◆ TASK TO COMPLETE ◆
Below are records that contain pictures; transcribe the text exactly and omit the pictures.

◆ MATERIAL SUPPLIED ◆
# # # #
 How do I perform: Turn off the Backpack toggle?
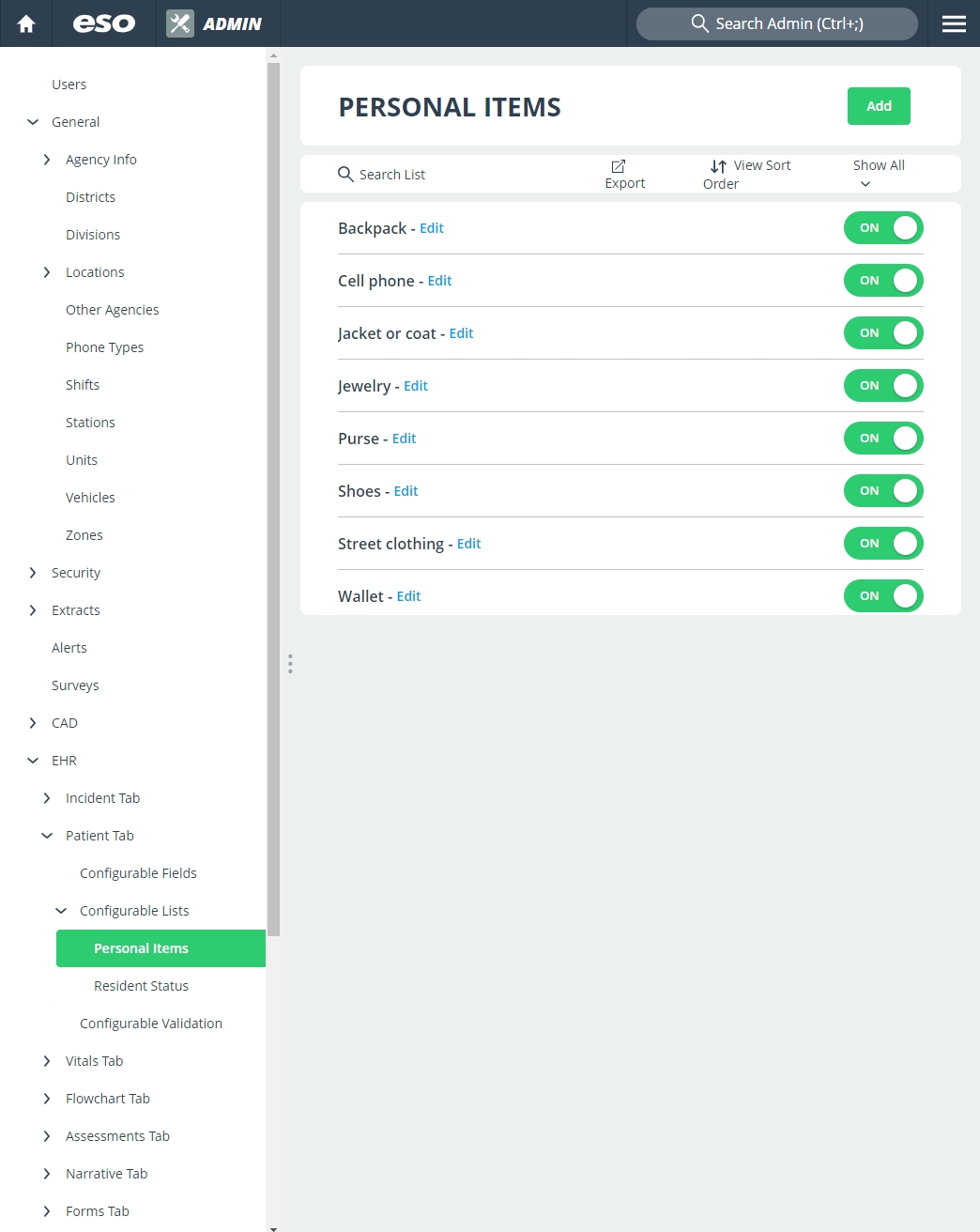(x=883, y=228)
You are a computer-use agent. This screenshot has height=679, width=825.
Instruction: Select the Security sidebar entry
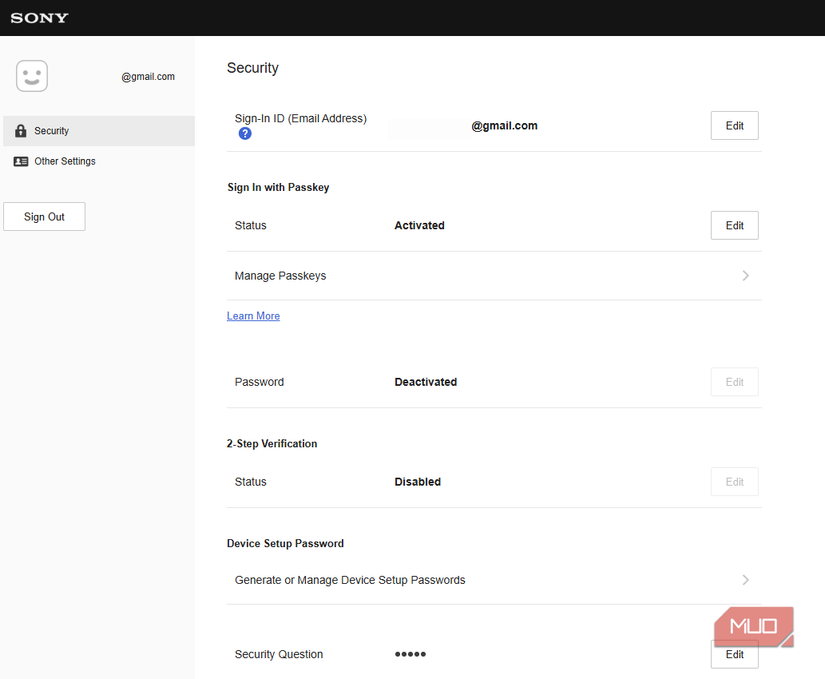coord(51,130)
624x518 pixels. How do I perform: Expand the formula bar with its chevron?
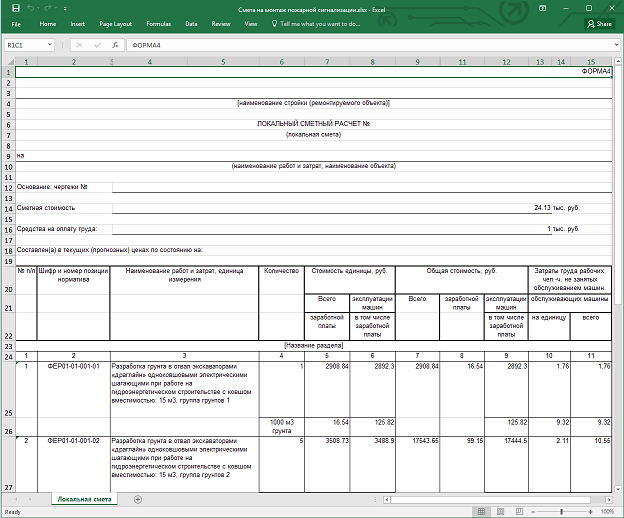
# # # #
◆ WRITTEN ANSWER ◆
 How do I perform: Turn off the Backpack toggle?
(x=883, y=228)
You are a computer-use agent. This screenshot has height=679, width=825.
Instruction: Select the Security sidebar entry
coord(51,130)
624x518 pixels. How do I perform: Expand the formula bar with its chevron?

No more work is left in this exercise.